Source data
+-------+
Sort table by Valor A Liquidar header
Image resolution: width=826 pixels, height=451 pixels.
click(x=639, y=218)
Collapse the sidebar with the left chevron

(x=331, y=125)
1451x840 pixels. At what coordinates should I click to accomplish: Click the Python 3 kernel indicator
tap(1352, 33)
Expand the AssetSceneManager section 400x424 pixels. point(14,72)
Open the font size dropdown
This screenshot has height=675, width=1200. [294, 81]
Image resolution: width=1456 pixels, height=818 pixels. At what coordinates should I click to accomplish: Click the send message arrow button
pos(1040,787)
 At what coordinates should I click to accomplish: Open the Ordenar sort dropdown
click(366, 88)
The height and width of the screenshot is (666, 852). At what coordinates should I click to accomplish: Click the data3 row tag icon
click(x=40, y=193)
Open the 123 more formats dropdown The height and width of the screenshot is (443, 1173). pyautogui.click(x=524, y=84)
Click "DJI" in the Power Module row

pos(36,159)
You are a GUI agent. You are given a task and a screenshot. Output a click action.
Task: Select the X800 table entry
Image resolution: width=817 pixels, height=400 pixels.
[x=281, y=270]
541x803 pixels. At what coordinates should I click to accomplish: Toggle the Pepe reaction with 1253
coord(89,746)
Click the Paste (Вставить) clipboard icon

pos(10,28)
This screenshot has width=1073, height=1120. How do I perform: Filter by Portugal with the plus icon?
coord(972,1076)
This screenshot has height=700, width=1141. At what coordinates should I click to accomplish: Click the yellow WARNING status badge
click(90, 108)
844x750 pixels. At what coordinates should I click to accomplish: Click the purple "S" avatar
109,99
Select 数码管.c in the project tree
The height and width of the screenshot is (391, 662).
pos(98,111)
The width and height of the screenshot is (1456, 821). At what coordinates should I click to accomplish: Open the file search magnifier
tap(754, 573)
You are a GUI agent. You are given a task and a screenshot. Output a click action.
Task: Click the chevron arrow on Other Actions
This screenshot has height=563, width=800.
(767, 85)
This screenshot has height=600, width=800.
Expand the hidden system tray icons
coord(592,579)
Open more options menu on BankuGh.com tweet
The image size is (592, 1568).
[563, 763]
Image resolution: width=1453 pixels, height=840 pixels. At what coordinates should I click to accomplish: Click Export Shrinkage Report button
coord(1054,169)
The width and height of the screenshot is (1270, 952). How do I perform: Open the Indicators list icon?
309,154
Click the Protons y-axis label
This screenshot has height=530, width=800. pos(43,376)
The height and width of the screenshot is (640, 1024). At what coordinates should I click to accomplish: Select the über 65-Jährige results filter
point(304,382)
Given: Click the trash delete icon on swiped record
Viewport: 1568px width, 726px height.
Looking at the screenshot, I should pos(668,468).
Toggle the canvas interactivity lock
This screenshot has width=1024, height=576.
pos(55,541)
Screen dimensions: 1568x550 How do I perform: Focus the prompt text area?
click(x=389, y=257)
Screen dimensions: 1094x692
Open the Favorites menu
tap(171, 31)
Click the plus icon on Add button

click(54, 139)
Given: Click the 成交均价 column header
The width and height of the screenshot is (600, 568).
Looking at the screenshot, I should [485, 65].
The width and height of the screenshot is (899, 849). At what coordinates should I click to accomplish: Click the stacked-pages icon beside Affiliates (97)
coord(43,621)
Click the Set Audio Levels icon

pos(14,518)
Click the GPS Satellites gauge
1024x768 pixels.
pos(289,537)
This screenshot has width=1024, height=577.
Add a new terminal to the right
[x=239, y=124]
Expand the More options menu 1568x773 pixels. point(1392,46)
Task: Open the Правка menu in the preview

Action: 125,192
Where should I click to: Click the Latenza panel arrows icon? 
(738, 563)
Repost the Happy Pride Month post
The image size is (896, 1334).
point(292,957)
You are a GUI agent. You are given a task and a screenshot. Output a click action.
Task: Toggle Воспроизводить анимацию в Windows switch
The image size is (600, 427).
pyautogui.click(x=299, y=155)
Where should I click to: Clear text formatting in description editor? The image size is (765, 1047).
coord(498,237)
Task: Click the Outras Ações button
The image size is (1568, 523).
+-------+
### What the task asks
Write out exactly the final stretch of the records: the line containing "The image size is (896, 1334)." and every line after it, through the last, and nothing else.

### Answer to this exercise
The image size is (896, 1334).
point(292,957)
You are a GUI agent. You are given a task and a screenshot. Output a click action.
Task: Toggle Воспроизводить анимацию в Windows switch
The image size is (600, 427).
pyautogui.click(x=299, y=155)
Where should I click to: Clear text formatting in description editor? The image size is (765, 1047).
coord(498,237)
Task: Click the Outras Ações button
The image size is (1568, 523).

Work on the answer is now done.